Task to carry out
The answer must be every record below, repeated exactly.

Information provided
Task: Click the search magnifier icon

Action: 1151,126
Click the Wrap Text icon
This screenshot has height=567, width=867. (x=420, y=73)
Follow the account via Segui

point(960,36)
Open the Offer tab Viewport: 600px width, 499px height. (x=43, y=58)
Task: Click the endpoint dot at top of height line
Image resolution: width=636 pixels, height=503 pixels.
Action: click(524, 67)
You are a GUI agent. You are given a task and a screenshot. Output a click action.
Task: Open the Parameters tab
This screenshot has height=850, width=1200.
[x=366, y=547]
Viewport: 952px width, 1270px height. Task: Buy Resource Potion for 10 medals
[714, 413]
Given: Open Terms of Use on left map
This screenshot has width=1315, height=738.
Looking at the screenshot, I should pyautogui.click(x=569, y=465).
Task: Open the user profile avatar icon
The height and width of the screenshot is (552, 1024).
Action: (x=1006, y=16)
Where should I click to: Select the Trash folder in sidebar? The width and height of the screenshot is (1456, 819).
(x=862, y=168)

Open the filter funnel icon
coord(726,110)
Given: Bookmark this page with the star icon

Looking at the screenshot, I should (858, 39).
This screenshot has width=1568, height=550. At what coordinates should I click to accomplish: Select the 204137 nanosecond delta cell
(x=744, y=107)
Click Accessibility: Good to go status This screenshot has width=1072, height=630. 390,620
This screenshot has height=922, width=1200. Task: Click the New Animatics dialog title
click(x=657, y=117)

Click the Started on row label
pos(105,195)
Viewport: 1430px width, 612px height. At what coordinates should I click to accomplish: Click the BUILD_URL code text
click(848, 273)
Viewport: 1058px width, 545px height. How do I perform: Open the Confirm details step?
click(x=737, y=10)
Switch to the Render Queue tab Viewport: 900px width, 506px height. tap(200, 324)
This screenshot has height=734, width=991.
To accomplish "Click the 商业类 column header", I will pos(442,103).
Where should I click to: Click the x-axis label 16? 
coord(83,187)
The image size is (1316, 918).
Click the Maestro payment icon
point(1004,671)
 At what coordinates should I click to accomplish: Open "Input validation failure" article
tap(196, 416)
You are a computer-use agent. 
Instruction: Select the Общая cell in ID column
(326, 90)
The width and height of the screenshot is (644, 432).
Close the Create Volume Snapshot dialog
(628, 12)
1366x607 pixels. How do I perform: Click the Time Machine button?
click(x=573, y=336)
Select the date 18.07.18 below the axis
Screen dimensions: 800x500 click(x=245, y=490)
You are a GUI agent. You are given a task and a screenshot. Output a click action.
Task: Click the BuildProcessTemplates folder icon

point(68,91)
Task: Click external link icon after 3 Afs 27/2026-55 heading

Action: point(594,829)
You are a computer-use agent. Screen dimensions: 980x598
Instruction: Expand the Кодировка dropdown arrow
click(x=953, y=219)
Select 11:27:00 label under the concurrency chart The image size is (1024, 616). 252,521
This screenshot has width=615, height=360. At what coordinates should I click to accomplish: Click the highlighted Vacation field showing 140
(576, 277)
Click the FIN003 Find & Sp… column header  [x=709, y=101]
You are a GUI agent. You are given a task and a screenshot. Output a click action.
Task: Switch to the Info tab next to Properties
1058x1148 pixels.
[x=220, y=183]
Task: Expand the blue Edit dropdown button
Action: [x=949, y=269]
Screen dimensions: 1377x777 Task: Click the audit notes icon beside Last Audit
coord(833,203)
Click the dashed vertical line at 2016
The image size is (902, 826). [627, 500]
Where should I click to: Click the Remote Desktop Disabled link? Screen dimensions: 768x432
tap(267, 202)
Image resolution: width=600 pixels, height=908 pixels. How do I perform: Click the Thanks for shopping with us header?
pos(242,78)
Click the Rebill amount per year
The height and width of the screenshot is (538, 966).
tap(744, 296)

Written answer
Task: Click the search magnifier icon

Action: 1151,126
Click the Wrap Text icon
This screenshot has height=567, width=867. (x=420, y=73)
Follow the account via Segui

point(960,36)
Open the Offer tab Viewport: 600px width, 499px height. (x=43, y=58)
Task: Click the endpoint dot at top of height line
Image resolution: width=636 pixels, height=503 pixels.
Action: click(524, 67)
You are a GUI agent. You are given a task and a screenshot. Output a click action.
Task: Open the Parameters tab
This screenshot has height=850, width=1200.
[x=366, y=547]
Viewport: 952px width, 1270px height. Task: Buy Resource Potion for 10 medals
[714, 413]
Given: Open Terms of Use on left map
This screenshot has width=1315, height=738.
Looking at the screenshot, I should pyautogui.click(x=569, y=465).
Task: Open the user profile avatar icon
The height and width of the screenshot is (552, 1024).
Action: (x=1006, y=16)
Where should I click to: Select the Trash folder in sidebar? The width and height of the screenshot is (1456, 819).
(x=862, y=168)

Open the filter funnel icon
coord(726,110)
Given: Bookmark this page with the star icon

Looking at the screenshot, I should (858, 39).
This screenshot has width=1568, height=550. At what coordinates should I click to accomplish: Select the 204137 nanosecond delta cell
(x=744, y=107)
Click Accessibility: Good to go status This screenshot has width=1072, height=630. 390,620
This screenshot has height=922, width=1200. Task: Click the New Animatics dialog title
click(x=657, y=117)

Click the Started on row label
pos(105,195)
Viewport: 1430px width, 612px height. At what coordinates should I click to accomplish: Click the BUILD_URL code text
click(848, 273)
Viewport: 1058px width, 545px height. How do I perform: Open the Confirm details step?
click(x=737, y=10)
Switch to the Render Queue tab Viewport: 900px width, 506px height. tap(200, 324)
This screenshot has height=734, width=991.
To accomplish "Click the 商业类 column header", I will pos(442,103).
Where should I click to: Click the x-axis label 16? 
coord(83,187)
The image size is (1316, 918).
Click the Maestro payment icon
point(1004,671)
 At what coordinates should I click to accomplish: Open "Input validation failure" article
tap(196, 416)
You are a computer-use agent. 
Instruction: Select the Общая cell in ID column
(326, 90)
The width and height of the screenshot is (644, 432).
Close the Create Volume Snapshot dialog
(628, 12)
1366x607 pixels. How do I perform: Click the Time Machine button?
click(x=573, y=336)
Select the date 18.07.18 below the axis
Screen dimensions: 800x500 click(x=245, y=490)
You are a GUI agent. You are given a task and a screenshot. Output a click action.
Task: Click the BuildProcessTemplates folder icon

point(68,91)
Task: Click external link icon after 3 Afs 27/2026-55 heading

Action: point(594,829)
You are a computer-use agent. Screen dimensions: 980x598
Instruction: Expand the Кодировка dropdown arrow
click(x=953, y=219)
Select 11:27:00 label under the concurrency chart The image size is (1024, 616). 252,521
This screenshot has width=615, height=360. At what coordinates should I click to accomplish: Click the highlighted Vacation field showing 140
(576, 277)
Click the FIN003 Find & Sp… column header  [x=709, y=101]
You are a GUI agent. You are given a task and a screenshot. Output a click action.
Task: Switch to the Info tab next to Properties
1058x1148 pixels.
[x=220, y=183]
Task: Expand the blue Edit dropdown button
Action: [x=949, y=269]
Screen dimensions: 1377x777 Task: Click the audit notes icon beside Last Audit
coord(833,203)
Click the dashed vertical line at 2016
The image size is (902, 826). [627, 500]
Where should I click to: Click the Remote Desktop Disabled link? Screen dimensions: 768x432
tap(267, 202)
Image resolution: width=600 pixels, height=908 pixels. How do I perform: Click the Thanks for shopping with us header?
pos(242,78)
Click the Rebill amount per year
The height and width of the screenshot is (538, 966).
tap(744, 296)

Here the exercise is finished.